The issue went to a recorded vote.

Result. Hedon Town Council in conjunction with Preston Parish Council would write to Hull City Council to open up avenues of communication regarding the matter of the Hedon aerodrome site.

Note: Report based on attending the meeting and observing the proceedings and therefore does not constitute any official record of the meeting.

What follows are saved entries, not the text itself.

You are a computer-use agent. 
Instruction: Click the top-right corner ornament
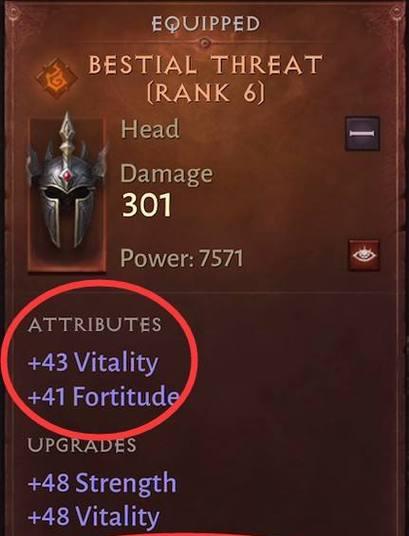coord(397,15)
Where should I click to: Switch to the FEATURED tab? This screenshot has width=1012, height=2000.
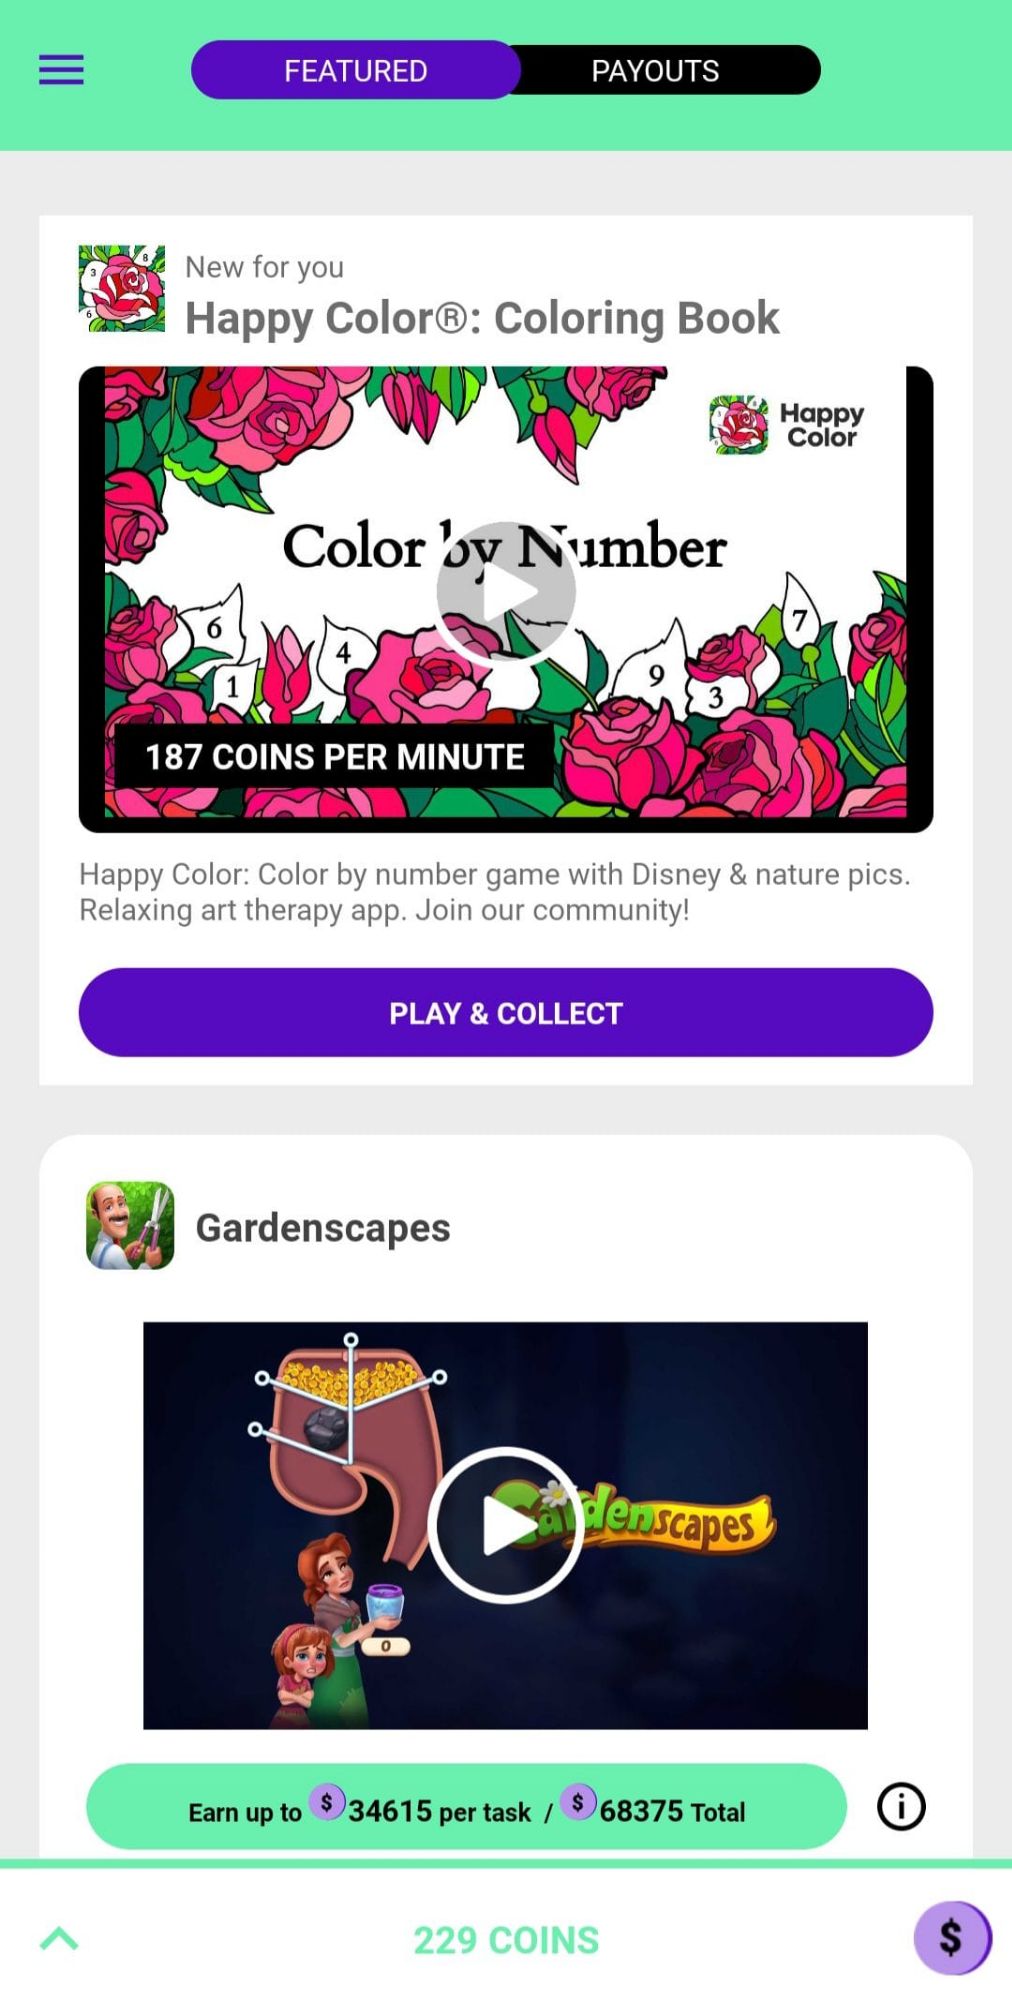355,70
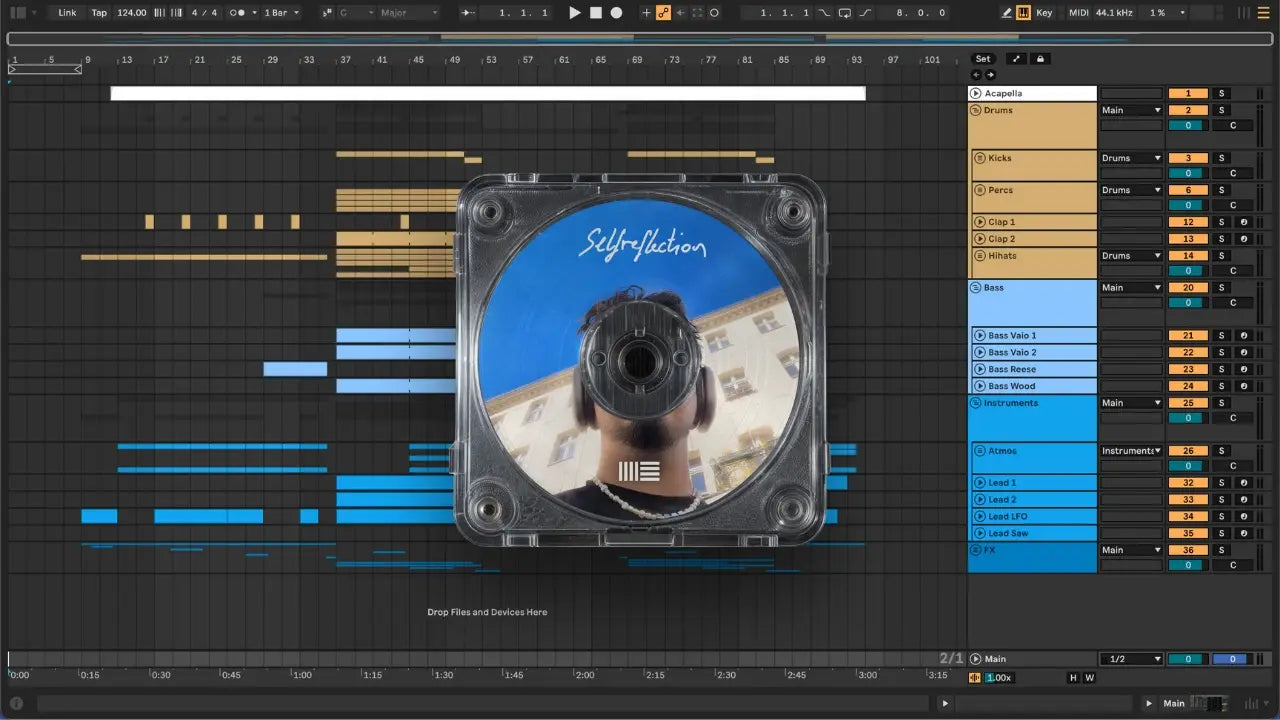Toggle the Automation Arm button
The width and height of the screenshot is (1280, 720).
point(663,13)

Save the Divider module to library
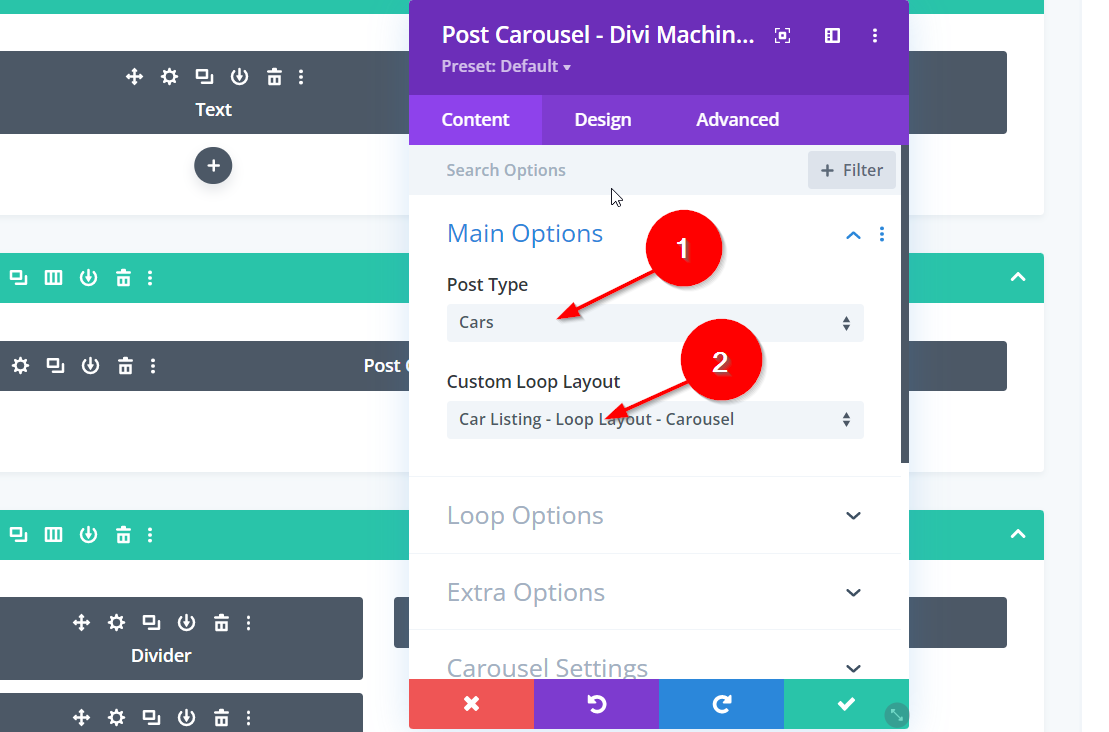pos(186,623)
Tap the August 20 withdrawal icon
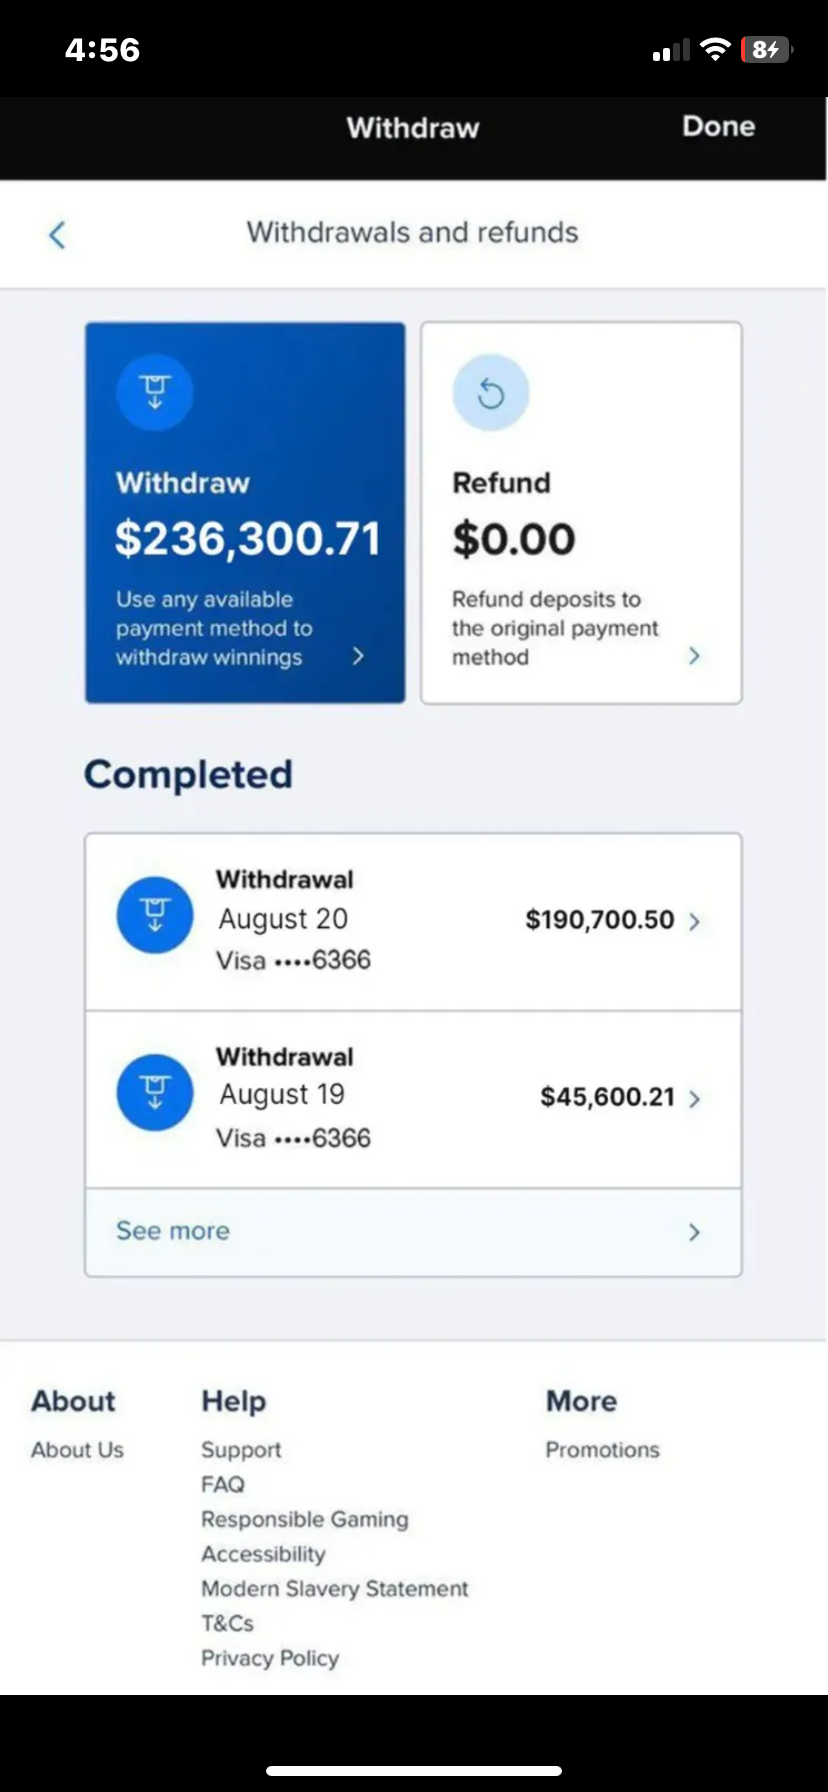The image size is (828, 1792). [x=155, y=915]
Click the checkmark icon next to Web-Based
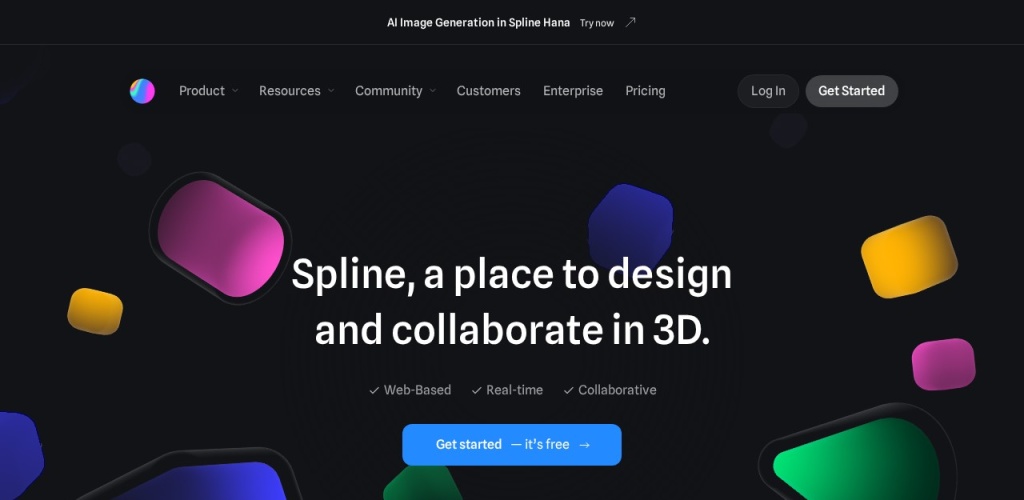Image resolution: width=1024 pixels, height=500 pixels. pyautogui.click(x=374, y=390)
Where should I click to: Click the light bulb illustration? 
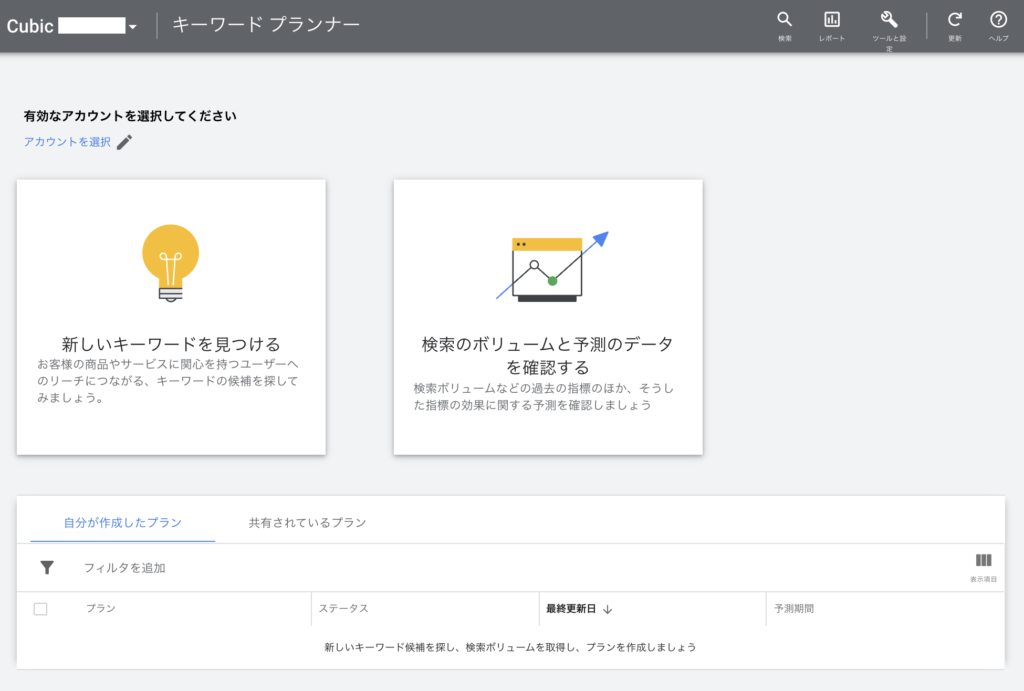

2 thoughts on “Town Council seeks to open ‘avenues of communication’ with Hull on Hedon Aerodrome

  1. June 14, 2015
    A very interesting suggestion Shirley. But I fear not practical as this stage, but you never know.
    My suggestion was to have a community forest or woodland, with recreation facilities. A more feasible project given that funding is available I believe from government sources. This would perhaps create some local jobs and at the same time provide an amenity for all to use. Furthermore, make a constructive contribution to the environment.
    Hedon and Preston are compact small towns which are just about coping with their existing infrastructure with very little room for maneuver. Any further development on the west would breach the natural boundary and extend both towns onto a somewhat featureless plain. Simply adding more and more to small towns like ours can only create a leviathan difficult to control and manage.
    The land could of course be left as it is. What do others think, let your council know your ideas.
    I’m hopeful that Hull City Council will respond to our request and that disscussion can take place.

  2. Could it not be changed back into a race course. That would bring jobs and people into our community. I for one would support it. It would be a nice day out with family and friends.